The whole discussion about age "verification" appears to be to force everyone into giving data to the government. I don't buy for a moment that this is about "protecting children". And, even IF it were, I could not care any less about the government's strategy. Even more so as I am not in the country that decided this in the first place, so why would I be forced to comply with it when it ends up with GUI tools wanting to sniff my information and then give it to others? For similar reasons, one reason I use ublock origin is to give as few information to outside entities when I browse the web (I am not 100% consistent here, because I mostly use ublock origin to re-define the user interface, which includes blocking annoying popups and what not; that is the primary use case, but to lessen the information my browser gives to anyone else, is also a good thing. I fail to see why I would want to surrender my private data, unless there is really no alternative, e. g. online financial transactions.)
I also don't think we should call this age "verification" law. This is very clearly written by a lobbiyst or several lobbyists who want to sniff more data off of people. The very underlying idea here is wrong - I would not accept Linux to become a spy-tool for the government. I am not interested in how a government tries to reason about this betrayal - none of those attempts of "explanation" apply in my case. It is simply not the job of the government to sniff after all people at all times. This would normally require a warrant/reasonable suspicion of a crime. Why would people surrender their rights here? Why is a government sniffing after people suddenly? These are important questions. That law suddenly emerging but not in the last +25 years is super-suspicious.

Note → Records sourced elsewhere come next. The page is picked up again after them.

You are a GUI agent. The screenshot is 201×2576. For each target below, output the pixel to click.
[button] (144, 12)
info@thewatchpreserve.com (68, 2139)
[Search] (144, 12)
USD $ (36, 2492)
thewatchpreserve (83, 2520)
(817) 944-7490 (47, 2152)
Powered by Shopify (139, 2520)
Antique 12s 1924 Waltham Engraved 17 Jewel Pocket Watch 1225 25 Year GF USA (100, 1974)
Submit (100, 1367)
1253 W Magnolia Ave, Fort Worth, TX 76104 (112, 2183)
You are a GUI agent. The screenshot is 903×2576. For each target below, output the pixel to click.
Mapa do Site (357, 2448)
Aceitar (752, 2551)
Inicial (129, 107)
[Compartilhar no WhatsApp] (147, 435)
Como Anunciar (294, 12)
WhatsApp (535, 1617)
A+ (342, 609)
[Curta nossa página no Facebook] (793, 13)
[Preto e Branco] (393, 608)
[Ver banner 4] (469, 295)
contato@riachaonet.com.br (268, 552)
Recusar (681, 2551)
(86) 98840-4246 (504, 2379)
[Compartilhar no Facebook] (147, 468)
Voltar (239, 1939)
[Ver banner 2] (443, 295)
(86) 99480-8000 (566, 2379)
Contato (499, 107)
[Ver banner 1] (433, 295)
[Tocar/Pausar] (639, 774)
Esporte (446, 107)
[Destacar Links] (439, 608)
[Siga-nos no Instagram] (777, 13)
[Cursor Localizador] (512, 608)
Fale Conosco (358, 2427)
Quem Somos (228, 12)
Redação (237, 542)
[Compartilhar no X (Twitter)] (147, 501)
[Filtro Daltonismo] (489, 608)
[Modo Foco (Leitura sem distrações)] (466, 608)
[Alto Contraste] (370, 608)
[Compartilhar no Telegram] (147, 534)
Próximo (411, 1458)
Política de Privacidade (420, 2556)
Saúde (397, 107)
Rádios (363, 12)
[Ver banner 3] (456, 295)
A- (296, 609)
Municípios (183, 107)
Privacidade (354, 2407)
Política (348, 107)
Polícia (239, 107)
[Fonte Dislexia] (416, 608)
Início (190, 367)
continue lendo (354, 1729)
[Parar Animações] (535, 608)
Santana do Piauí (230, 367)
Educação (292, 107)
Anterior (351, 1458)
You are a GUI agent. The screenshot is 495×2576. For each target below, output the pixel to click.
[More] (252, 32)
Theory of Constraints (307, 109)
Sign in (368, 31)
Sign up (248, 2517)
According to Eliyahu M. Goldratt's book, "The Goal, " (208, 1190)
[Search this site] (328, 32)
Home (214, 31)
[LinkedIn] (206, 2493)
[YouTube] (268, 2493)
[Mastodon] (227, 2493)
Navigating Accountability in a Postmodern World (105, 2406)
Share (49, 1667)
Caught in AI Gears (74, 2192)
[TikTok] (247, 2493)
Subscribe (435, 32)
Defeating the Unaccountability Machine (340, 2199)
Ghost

Make it optional and assume an adult otherwise, it's a good idea if it's optional and doesn't have dumb fines, you could have fines for not enforcing it / not using the api [porn sites] that already exists [and it doesn't work since 1 button is not age verification].
I see this as a good way for parents and institutions to set up their phones, school laptops etc and would pretty much solve the large majority of these issues while having a fraction of the invasiveness.
To be more direct - if you're in any editorial position where something that smells like this might require your approval, please give it the scrutiny it deserves. That is, the same scrutiny that a malicious actor submitting a PR that introduces a PII-leaking security hole would receive. As an industry we need to civil disobedience the fuck out of this.
„But Jonas parents allow him to do that“ in reality Jonas parents should not have a say in this.